**What to produce:**
Could you transcribe every entry below exactly, leaving out the pictures?

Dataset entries
:::::

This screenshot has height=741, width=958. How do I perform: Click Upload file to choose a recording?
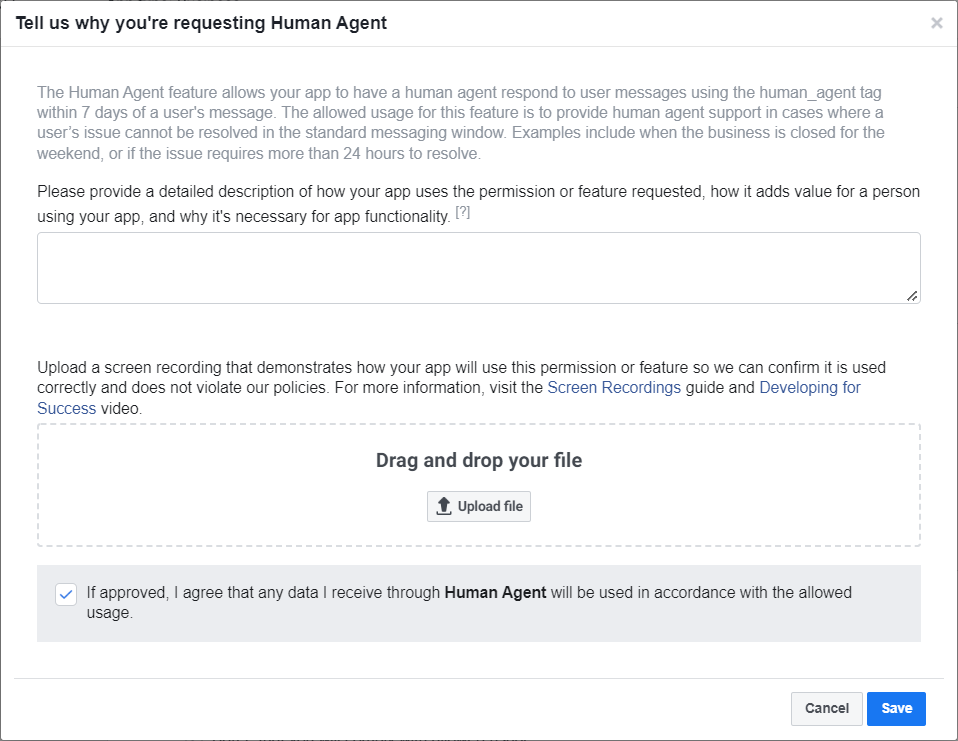coord(479,506)
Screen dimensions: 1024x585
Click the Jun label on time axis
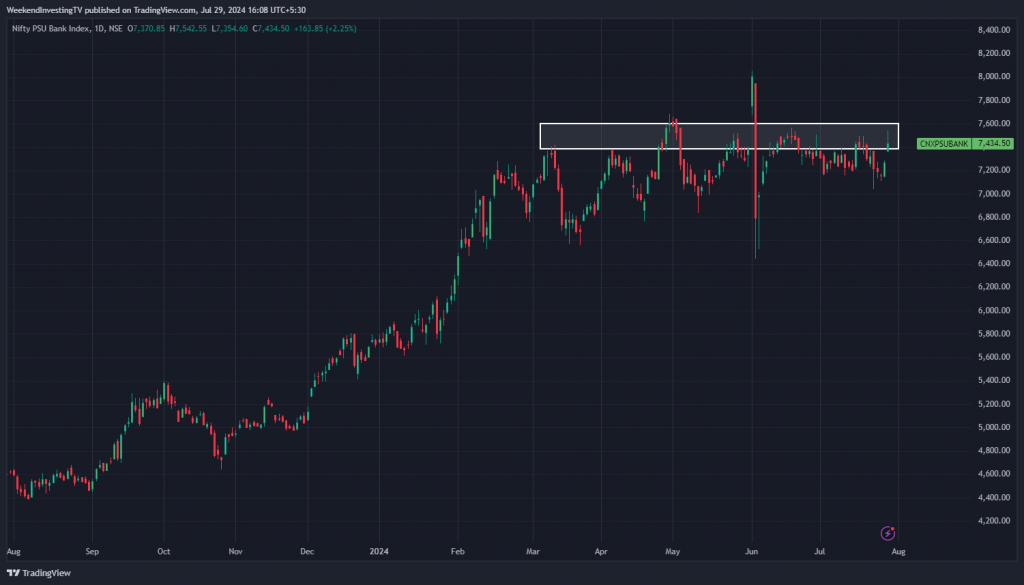coord(752,551)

:::::

**Answer box:**
This screenshot has height=741, width=958. How do I perform: Click Upload file to choose a recording?
coord(479,506)
Screen dimensions: 1024x585
Click the Jun label on time axis
coord(752,551)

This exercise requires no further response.